Mall of the Emirates, Dubai
“Slower, but steady is the ‘new normal’ for the global luxury market in 2014 – and potentially beyond, which is acclimating to lower, but more sustainable long-term growth,” explains Bain & Company, in the 13th edition of the “Luxury Goods Worldwide Market Monitor” released in collaboration with Fondazione Altagamma.
“Among currency fluctuations, persistent economic weakness in Europe and external forces, such as the Crimean crisis and protests in Hong Kong, demand from Chinese consumers and mature consumers in the U.S. and Japan re-approaching luxury have helped to counter a potentially significant downward momentum.”
- The global luxury market is on target to reach €223 billion in 2014
- Growth is forecast at 5% for 2014, slightly shy of 7% achieved in 2013
- The majority of luxury markets are now strongly driven by touristic spending
- Chinese consumers represent the top and fastest growing nationality for luxury
- Japanese consumers continue to consume luxury domestically
Over the next 10 years, Bain anticipates more significant changes in store for the luxury market.

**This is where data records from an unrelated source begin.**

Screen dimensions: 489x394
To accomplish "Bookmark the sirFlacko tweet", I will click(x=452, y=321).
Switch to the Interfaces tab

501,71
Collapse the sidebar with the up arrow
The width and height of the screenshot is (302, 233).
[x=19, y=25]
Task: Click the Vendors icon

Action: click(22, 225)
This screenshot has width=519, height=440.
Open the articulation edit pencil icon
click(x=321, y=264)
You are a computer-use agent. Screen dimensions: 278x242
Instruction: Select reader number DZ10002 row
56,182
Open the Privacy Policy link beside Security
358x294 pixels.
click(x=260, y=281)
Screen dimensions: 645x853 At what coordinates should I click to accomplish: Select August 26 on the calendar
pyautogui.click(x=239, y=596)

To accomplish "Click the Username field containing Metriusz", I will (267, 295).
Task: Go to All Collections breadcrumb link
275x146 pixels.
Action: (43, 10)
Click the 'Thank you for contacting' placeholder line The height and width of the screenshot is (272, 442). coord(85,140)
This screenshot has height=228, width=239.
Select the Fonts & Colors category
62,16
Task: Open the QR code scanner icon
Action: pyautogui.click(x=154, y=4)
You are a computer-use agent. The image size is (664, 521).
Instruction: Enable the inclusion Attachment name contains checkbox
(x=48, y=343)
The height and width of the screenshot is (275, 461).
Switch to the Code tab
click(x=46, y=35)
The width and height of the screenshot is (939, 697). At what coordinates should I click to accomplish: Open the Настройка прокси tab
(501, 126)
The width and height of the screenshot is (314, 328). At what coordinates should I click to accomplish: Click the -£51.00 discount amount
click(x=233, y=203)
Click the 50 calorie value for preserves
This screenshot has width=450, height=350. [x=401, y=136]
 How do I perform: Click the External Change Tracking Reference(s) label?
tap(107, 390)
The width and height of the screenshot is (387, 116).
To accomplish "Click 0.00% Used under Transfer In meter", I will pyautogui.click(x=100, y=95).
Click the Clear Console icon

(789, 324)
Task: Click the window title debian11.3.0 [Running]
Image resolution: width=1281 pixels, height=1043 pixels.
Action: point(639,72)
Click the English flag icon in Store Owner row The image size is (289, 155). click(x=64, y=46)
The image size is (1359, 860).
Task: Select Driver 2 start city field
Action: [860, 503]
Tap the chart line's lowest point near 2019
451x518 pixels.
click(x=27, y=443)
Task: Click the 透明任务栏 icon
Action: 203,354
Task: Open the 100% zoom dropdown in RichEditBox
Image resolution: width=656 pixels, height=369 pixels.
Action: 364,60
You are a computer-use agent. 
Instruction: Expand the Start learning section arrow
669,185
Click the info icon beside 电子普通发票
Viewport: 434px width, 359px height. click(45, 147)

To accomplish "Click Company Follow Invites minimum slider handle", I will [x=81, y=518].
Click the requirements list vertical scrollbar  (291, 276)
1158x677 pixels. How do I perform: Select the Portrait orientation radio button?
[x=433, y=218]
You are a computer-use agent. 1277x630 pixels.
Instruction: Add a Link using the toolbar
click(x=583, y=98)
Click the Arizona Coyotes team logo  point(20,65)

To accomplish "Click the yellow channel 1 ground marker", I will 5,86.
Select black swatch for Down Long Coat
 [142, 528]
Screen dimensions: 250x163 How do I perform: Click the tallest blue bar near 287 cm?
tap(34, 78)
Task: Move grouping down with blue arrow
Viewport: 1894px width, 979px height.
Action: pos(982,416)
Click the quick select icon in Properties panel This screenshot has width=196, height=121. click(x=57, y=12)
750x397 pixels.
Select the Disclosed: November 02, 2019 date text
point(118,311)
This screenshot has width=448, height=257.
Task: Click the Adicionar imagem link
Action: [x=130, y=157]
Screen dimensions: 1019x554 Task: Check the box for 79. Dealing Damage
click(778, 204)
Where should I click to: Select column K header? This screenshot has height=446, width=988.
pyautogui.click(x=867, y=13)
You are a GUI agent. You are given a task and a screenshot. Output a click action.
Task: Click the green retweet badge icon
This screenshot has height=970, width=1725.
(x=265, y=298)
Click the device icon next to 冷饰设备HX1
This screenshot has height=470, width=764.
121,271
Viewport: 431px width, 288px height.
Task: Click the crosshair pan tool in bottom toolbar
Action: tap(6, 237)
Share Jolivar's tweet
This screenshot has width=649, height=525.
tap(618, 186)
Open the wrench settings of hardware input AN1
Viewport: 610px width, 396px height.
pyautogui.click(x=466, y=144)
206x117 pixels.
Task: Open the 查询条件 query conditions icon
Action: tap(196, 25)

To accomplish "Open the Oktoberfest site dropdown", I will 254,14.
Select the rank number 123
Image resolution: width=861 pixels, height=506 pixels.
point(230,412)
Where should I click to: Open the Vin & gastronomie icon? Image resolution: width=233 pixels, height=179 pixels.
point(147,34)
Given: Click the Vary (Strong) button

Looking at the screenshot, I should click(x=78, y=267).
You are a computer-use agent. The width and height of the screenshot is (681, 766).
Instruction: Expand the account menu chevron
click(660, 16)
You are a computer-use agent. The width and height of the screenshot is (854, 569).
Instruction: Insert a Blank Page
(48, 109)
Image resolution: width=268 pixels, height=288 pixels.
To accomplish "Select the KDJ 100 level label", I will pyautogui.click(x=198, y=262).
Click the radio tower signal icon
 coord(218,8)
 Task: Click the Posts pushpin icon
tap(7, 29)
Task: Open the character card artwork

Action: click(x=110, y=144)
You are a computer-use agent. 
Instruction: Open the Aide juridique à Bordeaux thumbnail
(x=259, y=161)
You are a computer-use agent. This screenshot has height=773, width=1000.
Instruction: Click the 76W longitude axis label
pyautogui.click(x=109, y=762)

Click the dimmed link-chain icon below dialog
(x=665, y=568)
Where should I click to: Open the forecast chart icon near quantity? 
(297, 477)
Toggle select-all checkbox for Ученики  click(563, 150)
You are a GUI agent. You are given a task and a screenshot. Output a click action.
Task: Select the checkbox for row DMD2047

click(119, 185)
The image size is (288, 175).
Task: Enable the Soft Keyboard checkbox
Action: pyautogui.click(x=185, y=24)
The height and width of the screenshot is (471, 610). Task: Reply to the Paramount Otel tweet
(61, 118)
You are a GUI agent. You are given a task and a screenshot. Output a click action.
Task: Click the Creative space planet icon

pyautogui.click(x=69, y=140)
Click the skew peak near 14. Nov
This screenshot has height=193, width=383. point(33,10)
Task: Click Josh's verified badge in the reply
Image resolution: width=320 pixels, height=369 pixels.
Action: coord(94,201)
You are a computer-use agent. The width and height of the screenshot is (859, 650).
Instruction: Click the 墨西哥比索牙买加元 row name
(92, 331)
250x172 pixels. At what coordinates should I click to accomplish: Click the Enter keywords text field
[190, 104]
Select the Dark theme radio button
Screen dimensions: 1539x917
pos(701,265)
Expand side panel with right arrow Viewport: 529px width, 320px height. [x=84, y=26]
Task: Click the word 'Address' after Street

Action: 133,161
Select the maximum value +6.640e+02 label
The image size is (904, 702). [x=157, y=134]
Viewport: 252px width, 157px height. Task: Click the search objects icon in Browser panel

Not only will ‘Luxury 2025’ consumers be at the center of the customer experience; they will be the center of luxury itself – a critical part of the ideation, creation, and sales of luxury.
“ Growth is forecast at 5% for 2014, slightly shy of 7% achieved in 2013 ”
With the exception of Japan, China and South America, all markets are now strongly driven by touristic spending – who is buying matters more than where they are buying.
Chinese consumers represent the top and fastest growing nationality for luxury, spending abroad more than three times what they spend locally. Conversely, Japanese citizens make most of their luxury purchases at home with the Yen devaluating by nearly 30 percent since 2012.
Tourists are also increasingly influencing the luxury market in the Americas, while tourists’ behavior in Europe is sharply changing as proven by the analysis of tax-free shopping in Europe, carried out in partnership with Global Blue.
“ Who is buying matters more than where they are buying ”
The analysis indeed reveals an overall slowdown of purchases by extra EU tourists, and a change in purchasing behaviors across nationalities.
- Chinese consumption grew by 10% in the first eight months of 2014 – a clear slowdown with respect to the same period in 2013 – showing a polarization towards the two ends of the luxury spectrum, the Accessible and the Absolute segments.
- Russian purchases are down by 3%, due to a slowdown of tourism flows, but show a positive trend of the very high-end segment, reflecting the resilience of top spender consumers.
- Middle Eastern is consumption up by 11%, continuing on the positive path of recent years, fueled by increasing tourism flows.
- Japanese purchases still negative (-15%), but showing a softer contraction of the Absolute segment.
Asian Tourists at Galaries Lafayette, Paris
Bain’s research finds that international travel and tourism is also creating an appetite for 360-degree luxury experiences, such as high-end transportation, including highly customized ‘super cars’ and yachts, as well as luxury hotels, cruises, and wines and spirits:
Growth in the luxury car market is solid, up 10% from 2013, driven by emerging markets, where luxury vehicles are still seen as a symbol of status and a social enabler. The high degree of personalization for vehicles and even after-sales services is helping to double or in some cases triple the basic price tag.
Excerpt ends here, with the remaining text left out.